What you should do: Here are some entries; quote each one exactly.
Data for analysis below:
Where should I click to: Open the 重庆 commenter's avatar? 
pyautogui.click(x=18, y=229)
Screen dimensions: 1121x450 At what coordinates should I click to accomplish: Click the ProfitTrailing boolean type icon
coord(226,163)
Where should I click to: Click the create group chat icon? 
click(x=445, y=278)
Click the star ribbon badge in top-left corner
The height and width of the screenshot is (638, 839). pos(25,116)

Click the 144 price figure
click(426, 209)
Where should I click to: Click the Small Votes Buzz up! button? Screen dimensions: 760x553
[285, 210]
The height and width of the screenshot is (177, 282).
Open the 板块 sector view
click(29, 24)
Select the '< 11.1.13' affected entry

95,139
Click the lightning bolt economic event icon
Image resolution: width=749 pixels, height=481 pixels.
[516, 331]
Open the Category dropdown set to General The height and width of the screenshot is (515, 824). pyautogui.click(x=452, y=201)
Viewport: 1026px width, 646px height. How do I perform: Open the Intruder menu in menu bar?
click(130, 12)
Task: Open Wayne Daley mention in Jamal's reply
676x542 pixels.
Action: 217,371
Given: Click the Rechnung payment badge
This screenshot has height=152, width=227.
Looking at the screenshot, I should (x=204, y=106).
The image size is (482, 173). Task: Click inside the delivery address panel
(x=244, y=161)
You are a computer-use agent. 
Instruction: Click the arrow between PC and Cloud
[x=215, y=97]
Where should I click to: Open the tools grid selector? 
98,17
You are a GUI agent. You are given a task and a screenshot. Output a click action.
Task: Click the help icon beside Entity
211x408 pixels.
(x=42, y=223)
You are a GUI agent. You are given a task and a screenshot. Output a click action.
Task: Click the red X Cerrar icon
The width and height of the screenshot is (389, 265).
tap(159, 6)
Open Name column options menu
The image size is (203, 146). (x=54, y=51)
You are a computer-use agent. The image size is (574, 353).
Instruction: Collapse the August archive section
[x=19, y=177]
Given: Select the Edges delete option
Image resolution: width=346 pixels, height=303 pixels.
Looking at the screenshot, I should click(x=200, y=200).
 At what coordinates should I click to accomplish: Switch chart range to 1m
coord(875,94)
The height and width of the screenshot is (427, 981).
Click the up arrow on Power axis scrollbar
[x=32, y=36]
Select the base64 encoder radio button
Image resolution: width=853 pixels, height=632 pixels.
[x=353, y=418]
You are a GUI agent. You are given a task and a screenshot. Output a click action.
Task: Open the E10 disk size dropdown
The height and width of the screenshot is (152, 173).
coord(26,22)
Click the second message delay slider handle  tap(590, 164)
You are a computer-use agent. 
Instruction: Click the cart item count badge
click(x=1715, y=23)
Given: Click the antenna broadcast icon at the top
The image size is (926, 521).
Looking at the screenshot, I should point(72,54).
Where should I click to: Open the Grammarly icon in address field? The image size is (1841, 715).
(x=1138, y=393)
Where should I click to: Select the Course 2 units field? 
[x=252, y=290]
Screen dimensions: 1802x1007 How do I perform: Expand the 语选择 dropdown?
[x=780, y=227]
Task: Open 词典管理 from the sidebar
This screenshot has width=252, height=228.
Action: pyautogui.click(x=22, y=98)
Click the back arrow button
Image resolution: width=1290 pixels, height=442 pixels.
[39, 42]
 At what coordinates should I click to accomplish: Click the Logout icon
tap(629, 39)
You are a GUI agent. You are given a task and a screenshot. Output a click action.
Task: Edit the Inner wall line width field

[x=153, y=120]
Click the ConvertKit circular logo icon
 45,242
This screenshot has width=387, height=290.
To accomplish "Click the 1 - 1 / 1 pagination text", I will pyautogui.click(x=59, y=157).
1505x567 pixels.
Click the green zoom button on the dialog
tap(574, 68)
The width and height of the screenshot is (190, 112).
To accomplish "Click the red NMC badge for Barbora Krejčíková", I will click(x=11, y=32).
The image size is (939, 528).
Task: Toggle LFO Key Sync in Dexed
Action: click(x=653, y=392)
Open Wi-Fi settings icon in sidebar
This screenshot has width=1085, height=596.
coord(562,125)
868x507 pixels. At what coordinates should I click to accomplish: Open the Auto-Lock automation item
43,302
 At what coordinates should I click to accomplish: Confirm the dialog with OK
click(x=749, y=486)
End of Data for analysis.
Exercise result:
Where should I click to: Open the 重庆 commenter's avatar? 
pyautogui.click(x=18, y=229)
Screen dimensions: 1121x450 At what coordinates should I click to accomplish: Click the ProfitTrailing boolean type icon
coord(226,163)
Where should I click to: Click the create group chat icon? 
click(x=445, y=278)
Click the star ribbon badge in top-left corner
The height and width of the screenshot is (638, 839). pos(25,116)

Click the 144 price figure
click(426, 209)
Where should I click to: Click the Small Votes Buzz up! button? Screen dimensions: 760x553
[285, 210]
The height and width of the screenshot is (177, 282).
Open the 板块 sector view
click(29, 24)
Select the '< 11.1.13' affected entry

95,139
Click the lightning bolt economic event icon
Image resolution: width=749 pixels, height=481 pixels.
[516, 331]
Open the Category dropdown set to General The height and width of the screenshot is (515, 824). pyautogui.click(x=452, y=201)
Viewport: 1026px width, 646px height. How do I perform: Open the Intruder menu in menu bar?
click(130, 12)
Task: Open Wayne Daley mention in Jamal's reply
676x542 pixels.
Action: 217,371
Given: Click the Rechnung payment badge
This screenshot has height=152, width=227.
Looking at the screenshot, I should (x=204, y=106).
The image size is (482, 173). Task: Click inside the delivery address panel
(x=244, y=161)
You are a computer-use agent. 
Instruction: Click the arrow between PC and Cloud
[x=215, y=97]
Where should I click to: Open the tools grid selector? 
98,17
You are a GUI agent. You are given a task and a screenshot. Output a click action.
Task: Click the help icon beside Entity
211x408 pixels.
(x=42, y=223)
You are a GUI agent. You are given a task and a screenshot. Output a click action.
Task: Click the red X Cerrar icon
The width and height of the screenshot is (389, 265).
tap(159, 6)
Open Name column options menu
The image size is (203, 146). (x=54, y=51)
You are a computer-use agent. The image size is (574, 353).
Instruction: Collapse the August archive section
[x=19, y=177]
Given: Select the Edges delete option
Image resolution: width=346 pixels, height=303 pixels.
Looking at the screenshot, I should click(x=200, y=200).
 At what coordinates should I click to accomplish: Switch chart range to 1m
coord(875,94)
The height and width of the screenshot is (427, 981).
Click the up arrow on Power axis scrollbar
[x=32, y=36]
Select the base64 encoder radio button
Image resolution: width=853 pixels, height=632 pixels.
[x=353, y=418]
You are a GUI agent. You are given a task and a screenshot. Output a click action.
Task: Open the E10 disk size dropdown
The height and width of the screenshot is (152, 173).
coord(26,22)
Click the second message delay slider handle  tap(590, 164)
You are a computer-use agent. 
Instruction: Click the cart item count badge
click(x=1715, y=23)
Given: Click the antenna broadcast icon at the top
The image size is (926, 521).
Looking at the screenshot, I should point(72,54).
Where should I click to: Open the Grammarly icon in address field? The image size is (1841, 715).
(x=1138, y=393)
Where should I click to: Select the Course 2 units field? 
[x=252, y=290]
Screen dimensions: 1802x1007 How do I perform: Expand the 语选择 dropdown?
[x=780, y=227]
Task: Open 词典管理 from the sidebar
This screenshot has width=252, height=228.
Action: pyautogui.click(x=22, y=98)
Click the back arrow button
Image resolution: width=1290 pixels, height=442 pixels.
[39, 42]
 At what coordinates should I click to accomplish: Click the Logout icon
tap(629, 39)
You are a GUI agent. You are given a task and a screenshot. Output a click action.
Task: Edit the Inner wall line width field

[x=153, y=120]
Click the ConvertKit circular logo icon
 45,242
This screenshot has width=387, height=290.
To accomplish "Click the 1 - 1 / 1 pagination text", I will pyautogui.click(x=59, y=157).
1505x567 pixels.
Click the green zoom button on the dialog
tap(574, 68)
The width and height of the screenshot is (190, 112).
To accomplish "Click the red NMC badge for Barbora Krejčíková", I will click(x=11, y=32).
The image size is (939, 528).
Task: Toggle LFO Key Sync in Dexed
Action: click(x=653, y=392)
Open Wi-Fi settings icon in sidebar
This screenshot has width=1085, height=596.
coord(562,125)
868x507 pixels. At what coordinates should I click to accomplish: Open the Auto-Lock automation item
43,302
 At what coordinates should I click to accomplish: Confirm the dialog with OK
click(x=749, y=486)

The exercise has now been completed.